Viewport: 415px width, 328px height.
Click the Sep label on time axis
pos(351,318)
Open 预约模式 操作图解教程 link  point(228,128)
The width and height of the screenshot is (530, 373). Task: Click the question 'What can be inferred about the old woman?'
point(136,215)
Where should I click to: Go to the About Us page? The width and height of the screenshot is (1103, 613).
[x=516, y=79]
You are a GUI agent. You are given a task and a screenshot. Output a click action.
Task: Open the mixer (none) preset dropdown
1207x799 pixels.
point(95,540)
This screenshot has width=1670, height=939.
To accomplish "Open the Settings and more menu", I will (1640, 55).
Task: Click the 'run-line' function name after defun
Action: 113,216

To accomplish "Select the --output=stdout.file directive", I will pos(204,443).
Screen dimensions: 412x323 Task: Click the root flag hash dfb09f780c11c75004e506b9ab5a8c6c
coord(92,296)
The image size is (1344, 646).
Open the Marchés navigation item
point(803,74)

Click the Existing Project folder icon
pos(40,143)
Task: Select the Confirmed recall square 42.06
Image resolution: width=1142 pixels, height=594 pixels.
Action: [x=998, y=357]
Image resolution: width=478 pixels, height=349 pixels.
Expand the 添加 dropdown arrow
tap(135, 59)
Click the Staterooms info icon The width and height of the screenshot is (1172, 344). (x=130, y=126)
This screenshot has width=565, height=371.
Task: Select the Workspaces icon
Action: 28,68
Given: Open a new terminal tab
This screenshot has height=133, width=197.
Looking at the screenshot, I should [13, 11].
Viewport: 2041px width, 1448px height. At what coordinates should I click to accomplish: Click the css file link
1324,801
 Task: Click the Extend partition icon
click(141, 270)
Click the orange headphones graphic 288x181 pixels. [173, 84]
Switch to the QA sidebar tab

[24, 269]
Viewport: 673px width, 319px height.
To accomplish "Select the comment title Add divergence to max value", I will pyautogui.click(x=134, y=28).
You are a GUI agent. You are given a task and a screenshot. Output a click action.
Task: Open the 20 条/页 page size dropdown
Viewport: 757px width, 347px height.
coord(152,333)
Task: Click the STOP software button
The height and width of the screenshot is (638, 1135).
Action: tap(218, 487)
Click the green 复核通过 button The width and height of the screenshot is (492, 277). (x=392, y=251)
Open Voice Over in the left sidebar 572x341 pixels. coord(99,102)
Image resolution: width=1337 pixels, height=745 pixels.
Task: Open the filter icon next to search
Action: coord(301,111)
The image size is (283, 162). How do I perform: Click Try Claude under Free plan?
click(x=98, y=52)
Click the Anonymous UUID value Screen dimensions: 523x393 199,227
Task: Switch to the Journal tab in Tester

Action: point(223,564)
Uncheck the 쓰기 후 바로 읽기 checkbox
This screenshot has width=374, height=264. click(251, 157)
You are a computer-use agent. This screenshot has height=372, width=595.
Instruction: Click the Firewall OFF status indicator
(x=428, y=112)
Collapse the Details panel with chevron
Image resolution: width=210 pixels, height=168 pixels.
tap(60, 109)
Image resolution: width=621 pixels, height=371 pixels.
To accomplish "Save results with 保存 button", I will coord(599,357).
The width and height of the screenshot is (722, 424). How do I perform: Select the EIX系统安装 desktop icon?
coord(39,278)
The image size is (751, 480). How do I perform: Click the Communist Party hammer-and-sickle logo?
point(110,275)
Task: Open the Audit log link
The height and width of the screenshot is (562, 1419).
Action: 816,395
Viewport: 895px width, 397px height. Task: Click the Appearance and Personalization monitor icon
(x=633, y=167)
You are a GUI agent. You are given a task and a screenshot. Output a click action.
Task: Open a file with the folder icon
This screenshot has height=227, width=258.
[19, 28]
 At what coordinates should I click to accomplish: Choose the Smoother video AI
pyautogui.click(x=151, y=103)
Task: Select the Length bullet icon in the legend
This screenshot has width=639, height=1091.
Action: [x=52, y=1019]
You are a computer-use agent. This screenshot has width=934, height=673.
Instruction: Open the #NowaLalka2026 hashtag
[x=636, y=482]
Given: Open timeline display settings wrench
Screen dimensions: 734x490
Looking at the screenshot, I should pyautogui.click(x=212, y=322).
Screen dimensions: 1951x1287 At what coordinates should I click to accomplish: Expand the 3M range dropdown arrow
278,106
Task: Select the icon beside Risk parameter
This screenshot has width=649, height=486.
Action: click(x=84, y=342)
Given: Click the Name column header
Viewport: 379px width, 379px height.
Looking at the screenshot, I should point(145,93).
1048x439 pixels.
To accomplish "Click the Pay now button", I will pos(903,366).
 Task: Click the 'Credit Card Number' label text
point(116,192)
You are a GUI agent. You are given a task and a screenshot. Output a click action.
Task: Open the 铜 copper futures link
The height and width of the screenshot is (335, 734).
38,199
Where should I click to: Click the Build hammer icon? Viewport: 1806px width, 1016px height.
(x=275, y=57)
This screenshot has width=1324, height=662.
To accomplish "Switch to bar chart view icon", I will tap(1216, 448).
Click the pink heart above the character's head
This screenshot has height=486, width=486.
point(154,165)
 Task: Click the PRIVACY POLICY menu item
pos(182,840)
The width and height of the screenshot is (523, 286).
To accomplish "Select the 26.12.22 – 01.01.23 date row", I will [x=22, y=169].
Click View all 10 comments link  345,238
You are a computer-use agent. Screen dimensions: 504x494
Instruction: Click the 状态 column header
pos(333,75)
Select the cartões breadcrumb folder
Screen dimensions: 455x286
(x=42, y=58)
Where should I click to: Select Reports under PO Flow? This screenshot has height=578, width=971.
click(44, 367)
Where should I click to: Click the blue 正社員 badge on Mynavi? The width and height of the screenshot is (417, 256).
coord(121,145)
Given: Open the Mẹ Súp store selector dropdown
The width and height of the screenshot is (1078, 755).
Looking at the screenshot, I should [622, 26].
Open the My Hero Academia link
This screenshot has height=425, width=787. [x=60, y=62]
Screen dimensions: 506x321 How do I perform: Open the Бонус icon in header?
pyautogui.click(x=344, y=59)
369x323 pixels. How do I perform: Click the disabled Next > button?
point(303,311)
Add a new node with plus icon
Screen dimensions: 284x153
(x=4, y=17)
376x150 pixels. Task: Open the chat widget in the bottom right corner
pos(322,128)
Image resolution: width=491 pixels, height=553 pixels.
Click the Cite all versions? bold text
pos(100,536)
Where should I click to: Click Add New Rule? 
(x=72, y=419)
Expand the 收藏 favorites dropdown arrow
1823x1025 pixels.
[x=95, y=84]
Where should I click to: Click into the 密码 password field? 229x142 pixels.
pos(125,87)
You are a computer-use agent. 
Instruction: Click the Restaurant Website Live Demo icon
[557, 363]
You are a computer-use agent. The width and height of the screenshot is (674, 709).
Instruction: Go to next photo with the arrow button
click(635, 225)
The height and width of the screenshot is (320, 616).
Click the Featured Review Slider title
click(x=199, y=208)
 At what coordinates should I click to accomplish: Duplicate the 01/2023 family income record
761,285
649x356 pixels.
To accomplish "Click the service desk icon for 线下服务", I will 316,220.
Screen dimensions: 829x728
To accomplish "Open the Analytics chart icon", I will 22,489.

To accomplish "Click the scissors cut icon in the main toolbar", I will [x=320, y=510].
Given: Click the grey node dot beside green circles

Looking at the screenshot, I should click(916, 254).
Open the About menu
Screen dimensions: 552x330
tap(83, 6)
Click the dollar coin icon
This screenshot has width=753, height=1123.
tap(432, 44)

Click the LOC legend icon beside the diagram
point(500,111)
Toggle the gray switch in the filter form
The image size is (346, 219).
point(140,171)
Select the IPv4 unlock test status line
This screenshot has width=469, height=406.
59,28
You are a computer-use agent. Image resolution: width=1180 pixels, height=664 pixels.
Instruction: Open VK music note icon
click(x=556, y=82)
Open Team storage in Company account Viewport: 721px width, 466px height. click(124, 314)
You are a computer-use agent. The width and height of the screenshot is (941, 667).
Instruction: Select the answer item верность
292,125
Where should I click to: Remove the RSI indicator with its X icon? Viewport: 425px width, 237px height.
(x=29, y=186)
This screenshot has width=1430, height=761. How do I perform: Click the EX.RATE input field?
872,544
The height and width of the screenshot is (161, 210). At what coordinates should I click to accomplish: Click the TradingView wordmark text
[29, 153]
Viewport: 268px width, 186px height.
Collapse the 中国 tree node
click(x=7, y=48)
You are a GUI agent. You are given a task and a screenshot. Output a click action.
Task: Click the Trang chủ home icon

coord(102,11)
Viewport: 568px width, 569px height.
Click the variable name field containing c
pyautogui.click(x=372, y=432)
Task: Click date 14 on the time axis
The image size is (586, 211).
┄┄┄┄┄┄┄┄┄┄
Change every "Viewport" to "Window" in everything from the line containing "Given: Click the grey" down to the end of the items, and leave all else as it is. Give back only those lines.

Task solution:
Given: Click the grey node dot beside green circles

Looking at the screenshot, I should click(916, 254).
Open the About menu
Screen dimensions: 552x330
tap(83, 6)
Click the dollar coin icon
This screenshot has width=753, height=1123.
tap(432, 44)

Click the LOC legend icon beside the diagram
point(500,111)
Toggle the gray switch in the filter form
The image size is (346, 219).
point(140,171)
Select the IPv4 unlock test status line
This screenshot has width=469, height=406.
59,28
You are a computer-use agent. Image resolution: width=1180 pixels, height=664 pixels.
Instruction: Open VK music note icon
click(x=556, y=82)
Open Team storage in Company account Window: 721px width, 466px height. click(124, 314)
You are a computer-use agent. The width and height of the screenshot is (941, 667).
Instruction: Select the answer item верность
292,125
Where should I click to: Remove the RSI indicator with its X icon? Window: 425px width, 237px height.
(x=29, y=186)
This screenshot has width=1430, height=761. How do I perform: Click the EX.RATE input field?
872,544
The height and width of the screenshot is (161, 210). At what coordinates should I click to accomplish: Click the TradingView wordmark text
[29, 153]
Window: 268px width, 186px height.
Collapse the 中国 tree node
click(x=7, y=48)
You are a GUI agent. You are given a task and a screenshot. Output a click action.
Task: Click the Trang chủ home icon

coord(102,11)
Window: 568px width, 569px height.
Click the variable name field containing c
pyautogui.click(x=372, y=432)
Task: Click date 14 on the time axis
The image size is (586, 211).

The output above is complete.